Review by Adrian Taylor
It’s difficult to pinpoint if La La Land is a sign of a new spring or an elegy for the art of the musical. It’s critical and box office success, however, at least mean the option to make these types of films is not extinguished should a future director be brave enough.
You won’t come away from the cinema thinking you’ve witnessed the best movie of your life but certainly can be assured of enjoying a very welcome diversion. The director Damien Chazelle has done a partial Baz Luhrmann – everything looks and is choreographed superbly, but the balloon has been smartly tethered to the ground.
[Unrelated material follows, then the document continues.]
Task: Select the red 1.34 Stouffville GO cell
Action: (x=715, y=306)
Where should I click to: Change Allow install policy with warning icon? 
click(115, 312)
What I like most about this musical is that the leads seem to use their own voices in the songs, and that these aren’t amped up to max, making us feel they are sopranos in disguise or conjurers of studio-like sound in ordinary streetscapes. Their dancing also is accomplished and fun to watch.
There is only one moment which jars throughout the movie, that being a floating dance sequence which would have been done as effectively outdoors and at ground level.
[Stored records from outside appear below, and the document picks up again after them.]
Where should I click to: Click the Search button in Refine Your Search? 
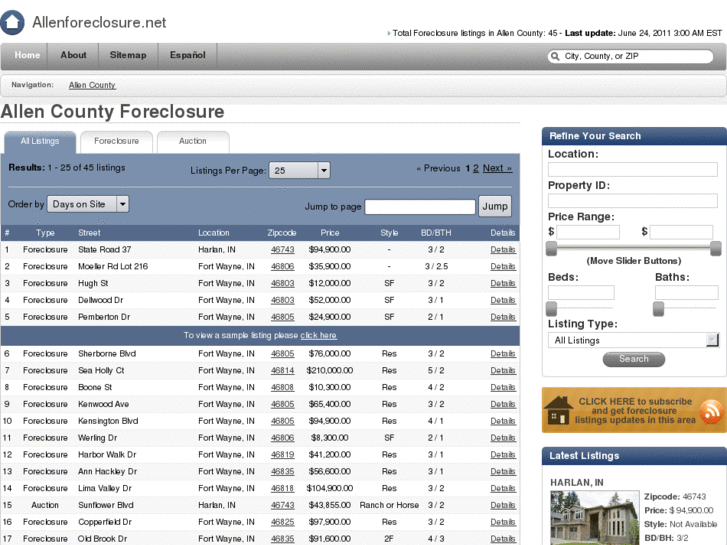633,359
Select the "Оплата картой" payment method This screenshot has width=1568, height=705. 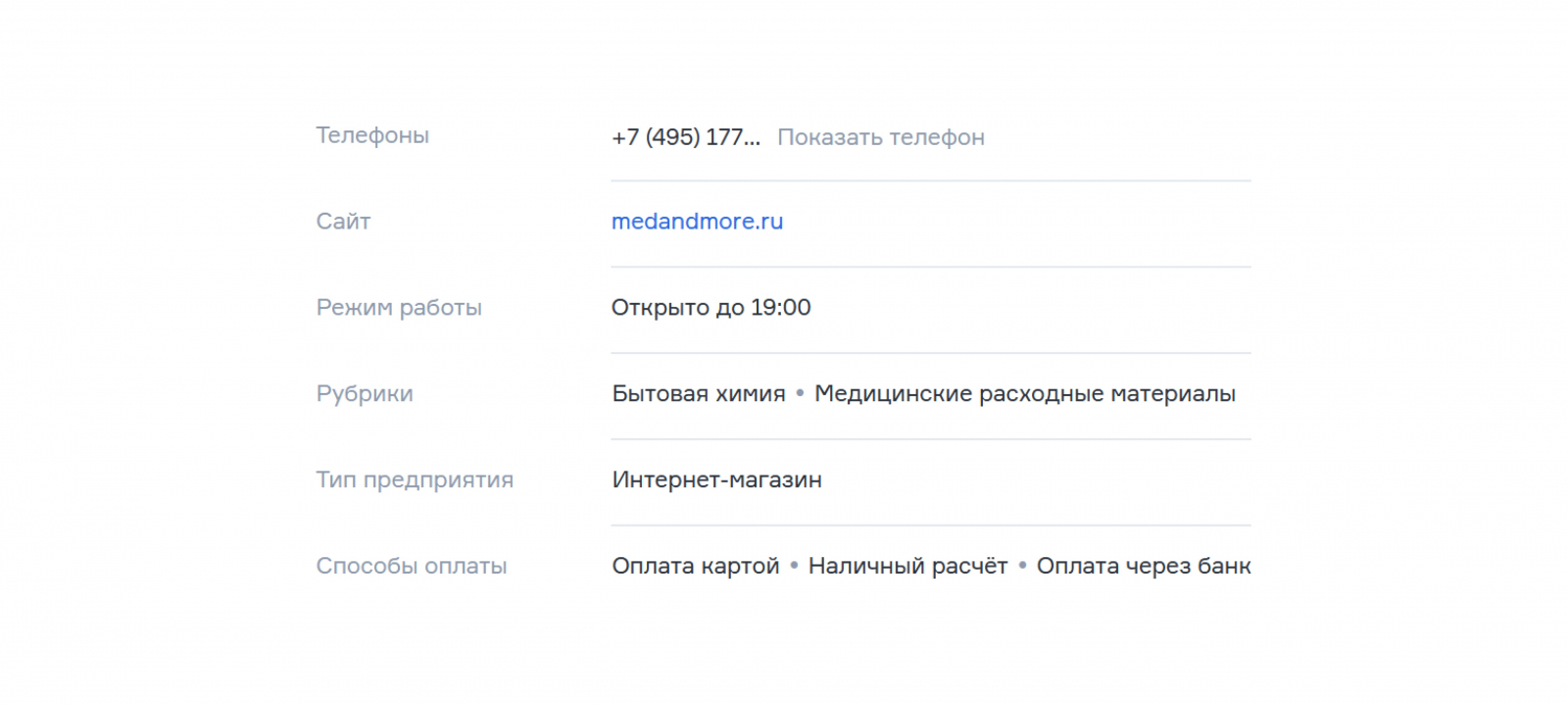pyautogui.click(x=695, y=567)
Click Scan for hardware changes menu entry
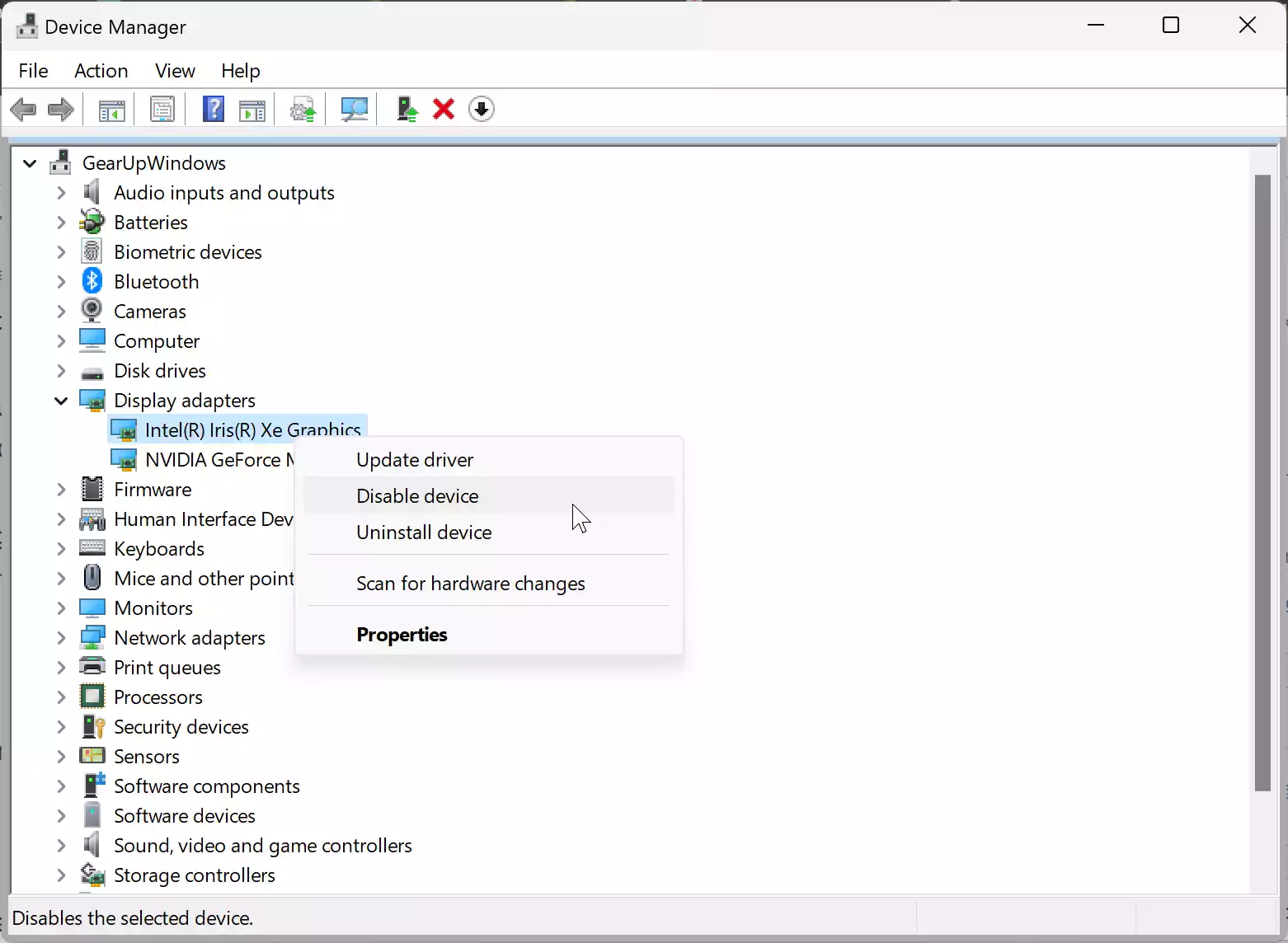This screenshot has height=943, width=1288. 469,583
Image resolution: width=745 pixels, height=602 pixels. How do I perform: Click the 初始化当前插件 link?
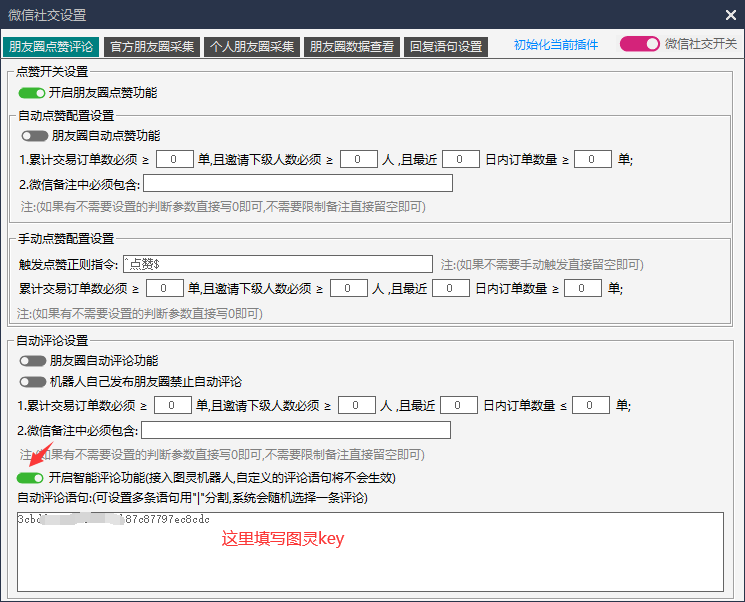[x=556, y=45]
I overheard a millennial describe La La Land as “old school but wonderful”. There is no doubt it serves as both – for this is a movie with solid star power from its leads, a believable romance with some yips at the start and musical sequences which don’t feel shoehorned into place by crane. The only exceptions might be the aforementioned observatory moment and the opening sequence on a choked LA freeway. That number serves as a good primer though, because it is a daily occurrence that should be made more magical for Angelenos and also gets the audience in the mood for what is to come.
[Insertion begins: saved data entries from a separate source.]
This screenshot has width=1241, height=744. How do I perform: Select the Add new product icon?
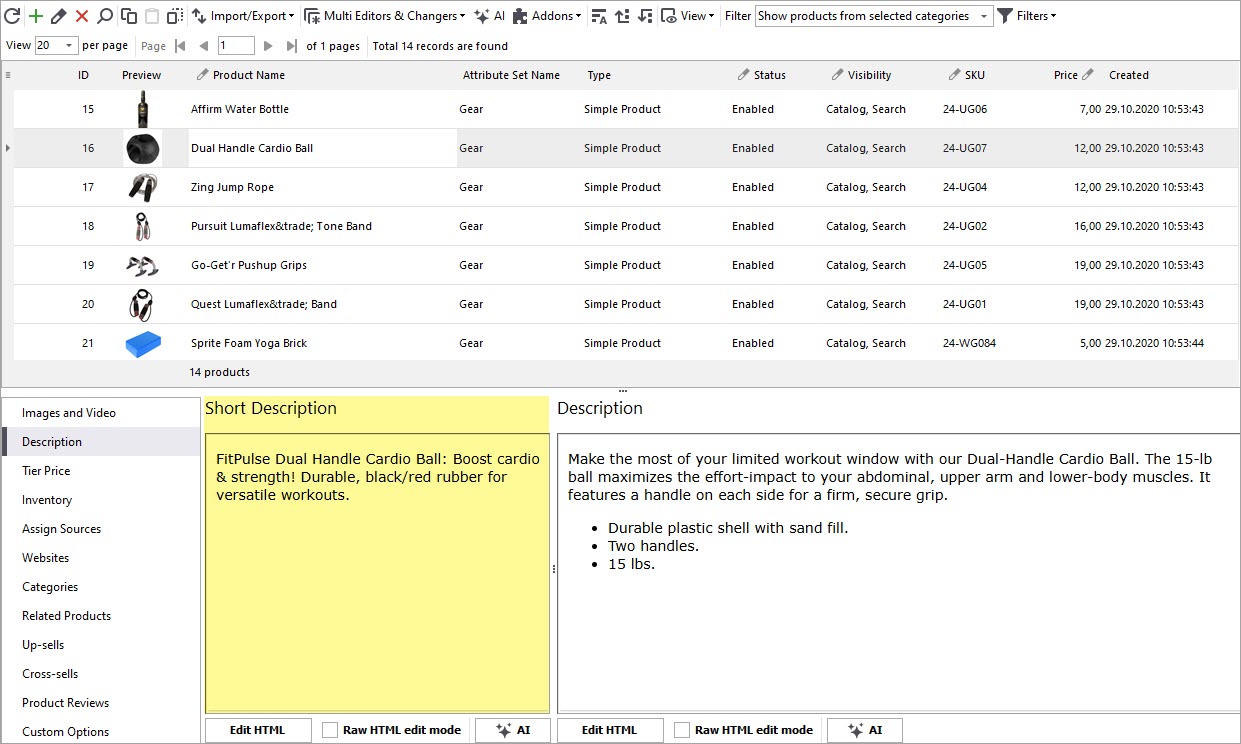[34, 16]
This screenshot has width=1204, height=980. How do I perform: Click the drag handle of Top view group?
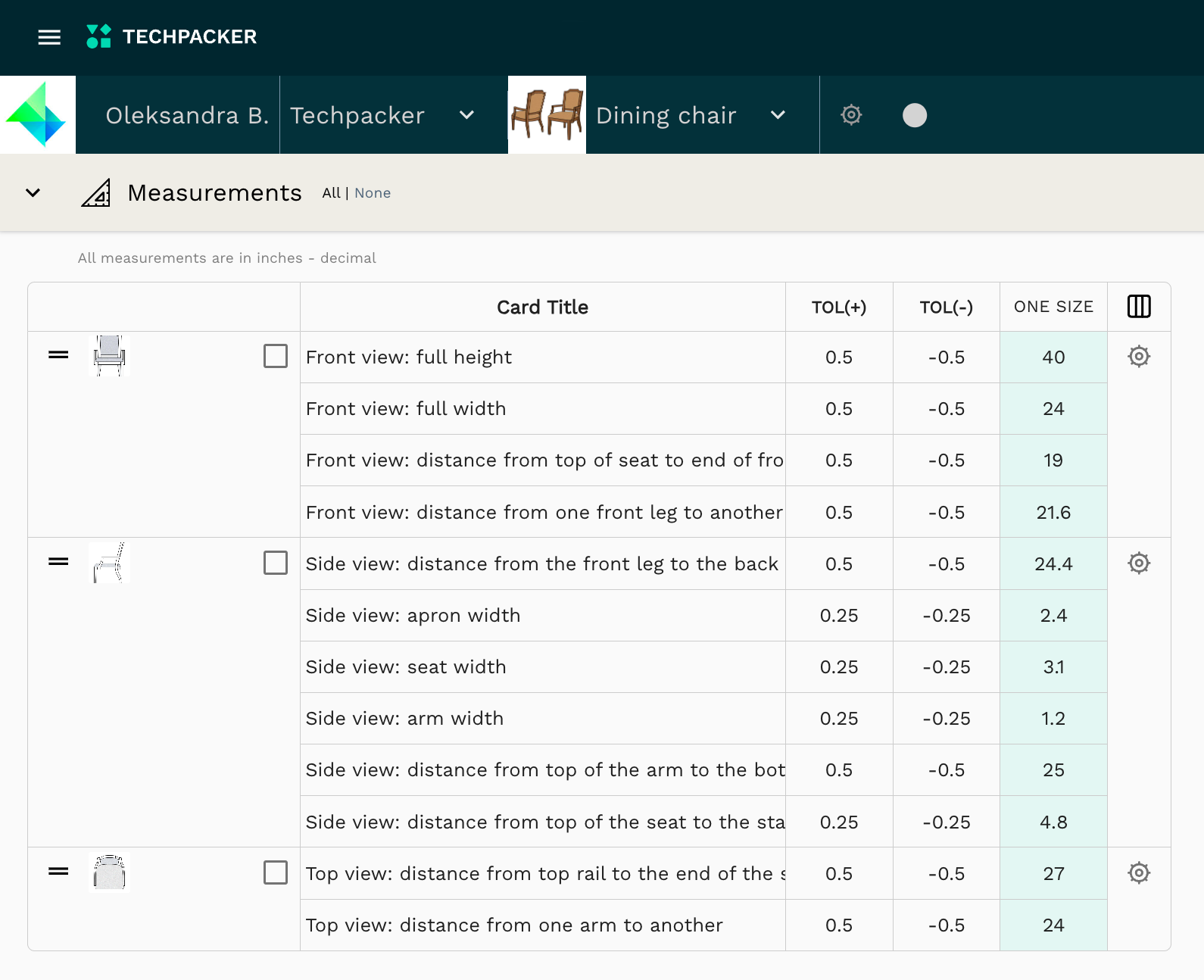(58, 872)
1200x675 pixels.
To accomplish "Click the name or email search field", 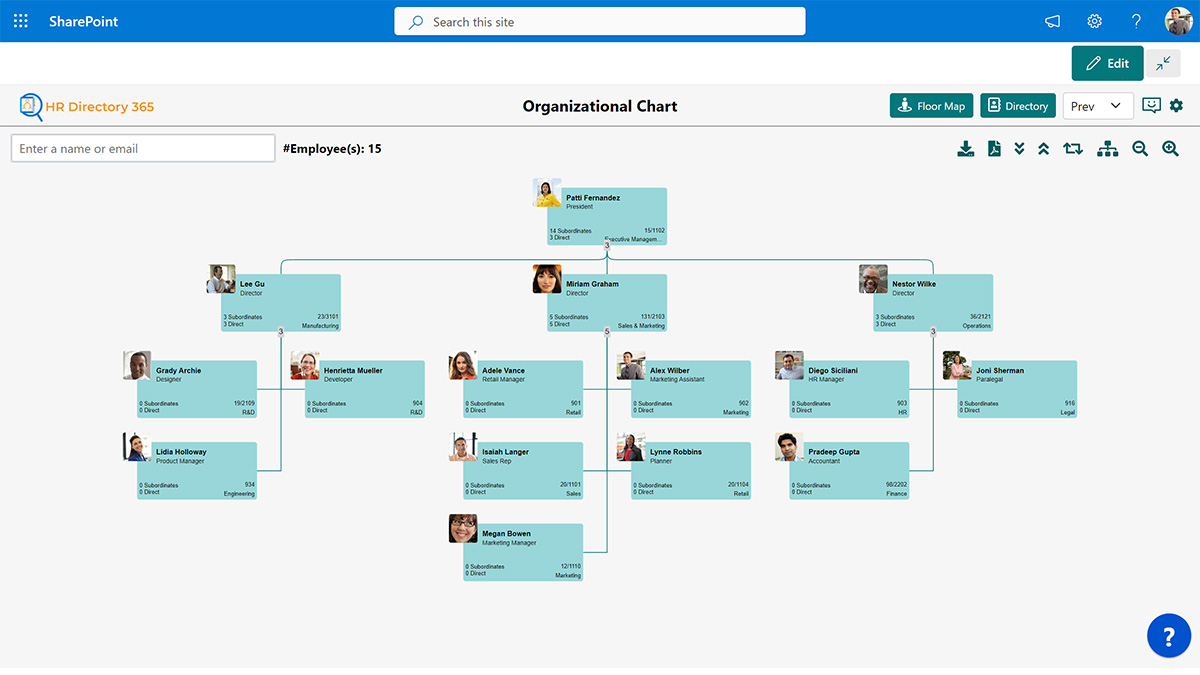I will point(143,147).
I’m unsure if Ryan Gosling is a pianist or honed specific moves for the role but what he performs musically on screen is quite incredible. He might also singlehandedly resurrect the two-tone shoe industry if Donald Trump needs to attract people back into disused factories. Emma Stone is likewise entrancing as the hopeful actress enduring the sterility and fickleness of landing a performance on a dime during some very dispiriting auditions.
It’s ironic but the ending to this movie is probably the most grounded sequence of all; a simple run through of the romantic possibilities, and a nod between the main players acknowledging whilst this could have been nice it simply wasn’t meant to be. It gives an authentic aftertaste to what has been a bold flight of fancy.